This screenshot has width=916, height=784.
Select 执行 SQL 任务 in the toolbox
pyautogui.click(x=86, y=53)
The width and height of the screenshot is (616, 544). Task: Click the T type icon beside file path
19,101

########################################

Task: Word for word, write out each record shown above.

Response to this task:
This screenshot has width=916, height=784.
Select 执行 SQL 任务 in the toolbox
pyautogui.click(x=86, y=53)
The width and height of the screenshot is (616, 544). Task: Click the T type icon beside file path
19,101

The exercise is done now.